Source text section start
You're three weeks out from the trip, and the research is everywhere. Booking confirmations in two email accounts. A friend's recommendations in a text thread. A handful of saved Instagram posts. A Google Doc you started and lost. The flight times are in one place, the hotel's address is in another, and the restaurant your cousin swore was the best in town is buried in a thread you can't find.

Most travelers run into this version of the same problem. The information exists; it just doesn't live anywhere together. So you spend the night before flying assembling a half-baked itinerary, and on the trip itself you're still tab-shuttling between booking emails, maps apps, and screenshots of recommendations.

A vault that holds one page per trip — with bookings, research, a daily plan, and the small notes you collect along the way — fixes most of it. The agent does the assembling. (For the more general "everything I noticed on the trip" archive habit, [Turn Casual Captures Into a Searchable Life Archive](/guides/personal-life/casual-captures-searchable-life-archive/) is the broader practice.)

## One parent page per trip, with everything underneath

In Docapybara, every trip gets a parent page. The page can hold the high-level shape of the trip — dates, who's going, the overall idea — and child pages branch from there for *Bookings*, *Research*, *Daily plan*, *Restaurants*, *On the ground*, *Packing*, and *After*.

Pages nest with no depth limit, OneNote-style. So *Trips* > *Japan 2026* > *Tokyo* > *Restaurants* is a perfectly normal shape, and the agent treats this whole structure as one searchable pile when you ask a question.

For repeat travelers, a *Trips* parent page with one child per trip becomes a real archive. *"Where did we stay in Lisbon last time and what did we say about it?"* The agent finds the page from two years ago and quotes your own notes back at you.

## Bookings that don't get lost across email accounts

The single most useful page is *Bookings*. Flights, hotels, trains, rental cars, museum tickets, restaurant reservations — all the confirmations that arrive as PDFs or emails and immediately scatter.

Drop every booking confirmation as a child page on *Bookings*, dated. PDFs convert to markdown automatically when you upload them, so the flight number, gate, hotel address, confirmation code, and check-in time become searchable text rather than locked inside a flat document.
Source text section end
Supplied information section start
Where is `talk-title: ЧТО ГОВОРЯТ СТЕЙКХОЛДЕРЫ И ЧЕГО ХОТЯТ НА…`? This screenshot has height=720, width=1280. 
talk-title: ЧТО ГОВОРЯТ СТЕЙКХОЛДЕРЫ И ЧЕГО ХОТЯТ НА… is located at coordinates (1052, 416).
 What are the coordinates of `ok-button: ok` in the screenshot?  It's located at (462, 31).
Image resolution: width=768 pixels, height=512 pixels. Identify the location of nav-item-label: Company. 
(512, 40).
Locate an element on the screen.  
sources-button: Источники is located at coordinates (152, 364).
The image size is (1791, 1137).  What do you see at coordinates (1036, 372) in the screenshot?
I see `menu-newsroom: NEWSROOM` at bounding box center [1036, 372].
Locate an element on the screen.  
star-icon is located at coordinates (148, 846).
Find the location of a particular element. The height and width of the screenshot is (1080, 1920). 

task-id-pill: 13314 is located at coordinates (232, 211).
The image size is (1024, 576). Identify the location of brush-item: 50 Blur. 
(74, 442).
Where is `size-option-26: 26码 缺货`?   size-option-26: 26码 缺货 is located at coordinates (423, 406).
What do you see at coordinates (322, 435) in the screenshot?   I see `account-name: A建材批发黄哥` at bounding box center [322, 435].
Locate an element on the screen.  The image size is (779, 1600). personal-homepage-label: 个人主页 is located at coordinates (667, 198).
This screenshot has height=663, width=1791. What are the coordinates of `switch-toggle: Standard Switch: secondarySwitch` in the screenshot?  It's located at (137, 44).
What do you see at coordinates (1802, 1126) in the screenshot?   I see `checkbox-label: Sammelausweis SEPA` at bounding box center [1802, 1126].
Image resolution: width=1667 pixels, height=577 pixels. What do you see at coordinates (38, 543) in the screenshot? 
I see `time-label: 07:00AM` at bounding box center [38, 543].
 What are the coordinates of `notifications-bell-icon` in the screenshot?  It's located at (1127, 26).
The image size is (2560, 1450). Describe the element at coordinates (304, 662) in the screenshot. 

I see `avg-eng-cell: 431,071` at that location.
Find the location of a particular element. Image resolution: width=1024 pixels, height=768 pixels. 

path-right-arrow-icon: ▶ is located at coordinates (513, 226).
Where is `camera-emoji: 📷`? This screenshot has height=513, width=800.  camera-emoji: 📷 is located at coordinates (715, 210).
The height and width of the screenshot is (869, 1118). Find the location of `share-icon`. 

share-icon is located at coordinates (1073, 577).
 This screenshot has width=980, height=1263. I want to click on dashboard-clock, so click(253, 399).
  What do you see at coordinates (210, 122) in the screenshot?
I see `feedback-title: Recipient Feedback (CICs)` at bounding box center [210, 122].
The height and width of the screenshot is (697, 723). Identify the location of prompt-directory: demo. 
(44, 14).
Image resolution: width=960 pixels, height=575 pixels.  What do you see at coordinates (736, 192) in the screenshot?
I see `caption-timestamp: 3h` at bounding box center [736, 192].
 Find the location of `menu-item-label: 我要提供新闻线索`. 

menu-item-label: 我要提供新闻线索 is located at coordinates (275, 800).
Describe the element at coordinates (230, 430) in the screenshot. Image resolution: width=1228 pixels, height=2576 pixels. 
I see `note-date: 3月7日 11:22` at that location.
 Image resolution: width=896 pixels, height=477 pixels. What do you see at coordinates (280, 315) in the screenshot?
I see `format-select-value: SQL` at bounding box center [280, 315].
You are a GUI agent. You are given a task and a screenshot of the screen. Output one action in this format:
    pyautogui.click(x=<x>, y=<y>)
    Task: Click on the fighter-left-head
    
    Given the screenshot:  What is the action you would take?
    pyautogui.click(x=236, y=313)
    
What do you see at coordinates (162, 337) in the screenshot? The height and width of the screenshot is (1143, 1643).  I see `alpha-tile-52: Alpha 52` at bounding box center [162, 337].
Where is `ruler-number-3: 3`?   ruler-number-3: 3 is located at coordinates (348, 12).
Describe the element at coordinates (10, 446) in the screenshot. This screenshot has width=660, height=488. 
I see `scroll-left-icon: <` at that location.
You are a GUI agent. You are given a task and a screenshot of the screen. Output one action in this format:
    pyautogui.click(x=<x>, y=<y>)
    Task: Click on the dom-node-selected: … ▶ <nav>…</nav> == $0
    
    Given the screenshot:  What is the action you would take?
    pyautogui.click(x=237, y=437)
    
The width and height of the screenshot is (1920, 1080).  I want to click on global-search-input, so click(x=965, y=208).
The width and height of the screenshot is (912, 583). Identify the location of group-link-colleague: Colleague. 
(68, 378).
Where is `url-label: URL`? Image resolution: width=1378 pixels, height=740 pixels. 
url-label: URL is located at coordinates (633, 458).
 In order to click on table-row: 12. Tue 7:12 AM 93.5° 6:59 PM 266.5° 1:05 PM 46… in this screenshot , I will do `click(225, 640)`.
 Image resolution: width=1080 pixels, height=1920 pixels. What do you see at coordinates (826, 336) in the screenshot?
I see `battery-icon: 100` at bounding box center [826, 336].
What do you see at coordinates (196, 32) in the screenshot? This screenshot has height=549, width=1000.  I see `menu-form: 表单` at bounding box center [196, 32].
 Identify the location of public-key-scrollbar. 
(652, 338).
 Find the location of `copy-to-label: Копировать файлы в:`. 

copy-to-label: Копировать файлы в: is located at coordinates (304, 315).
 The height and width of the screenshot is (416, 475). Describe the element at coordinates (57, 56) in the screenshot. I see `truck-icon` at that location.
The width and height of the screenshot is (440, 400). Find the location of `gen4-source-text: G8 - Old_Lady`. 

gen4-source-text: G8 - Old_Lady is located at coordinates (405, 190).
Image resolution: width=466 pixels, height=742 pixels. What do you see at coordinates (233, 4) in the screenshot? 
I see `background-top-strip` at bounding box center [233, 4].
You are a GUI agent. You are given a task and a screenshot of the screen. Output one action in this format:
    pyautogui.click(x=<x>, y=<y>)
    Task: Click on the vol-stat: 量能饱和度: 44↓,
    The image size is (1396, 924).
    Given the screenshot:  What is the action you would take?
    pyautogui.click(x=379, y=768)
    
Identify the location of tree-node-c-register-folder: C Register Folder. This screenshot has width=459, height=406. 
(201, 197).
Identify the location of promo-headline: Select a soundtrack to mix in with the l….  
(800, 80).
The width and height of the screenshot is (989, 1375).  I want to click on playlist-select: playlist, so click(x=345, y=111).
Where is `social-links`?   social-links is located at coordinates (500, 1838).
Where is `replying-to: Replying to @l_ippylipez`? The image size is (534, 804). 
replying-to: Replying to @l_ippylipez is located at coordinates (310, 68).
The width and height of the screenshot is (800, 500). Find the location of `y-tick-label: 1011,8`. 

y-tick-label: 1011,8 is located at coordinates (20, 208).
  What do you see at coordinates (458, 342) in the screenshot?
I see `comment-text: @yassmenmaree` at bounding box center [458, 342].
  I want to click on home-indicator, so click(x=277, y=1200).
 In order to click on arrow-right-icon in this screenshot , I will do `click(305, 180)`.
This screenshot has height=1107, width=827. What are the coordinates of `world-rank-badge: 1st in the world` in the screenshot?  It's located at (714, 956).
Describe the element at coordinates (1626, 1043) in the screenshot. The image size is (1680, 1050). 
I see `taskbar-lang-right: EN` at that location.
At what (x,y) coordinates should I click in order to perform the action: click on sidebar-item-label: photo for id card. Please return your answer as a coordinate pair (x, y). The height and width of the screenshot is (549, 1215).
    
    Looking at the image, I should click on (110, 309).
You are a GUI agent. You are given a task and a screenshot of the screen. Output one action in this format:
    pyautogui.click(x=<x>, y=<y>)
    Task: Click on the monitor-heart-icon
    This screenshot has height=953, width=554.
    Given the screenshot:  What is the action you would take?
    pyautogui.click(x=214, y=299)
Supplied information section end
◆ **Exercise requirements**
1. According to the travel-planning guide, what happens to PDFs when you upload them?
2. Reproduce the stretch of the travel-planning guide from "## One parent" through "ask a question.".

◆ **Results of the tasks**
1. They convert to markdown automatically.

2.
## One parent page per trip, with everything underneath

In Docapybara, every trip gets a parent page. The page can hold the high-level shape of the trip — dates, who's going, the overall idea — and child pages branch from there for *Bookings*, *Research*, *Daily plan*, *Restaurants*, *On the ground*, *Packing*, and *After*.

Pages nest with no depth limit, OneNote-style. So *Trips* > *Japan 2026* > *Tokyo* > *Restaurants* is a perfectly normal shape, and the agent treats this whole structure as one searchable pile when you ask a question.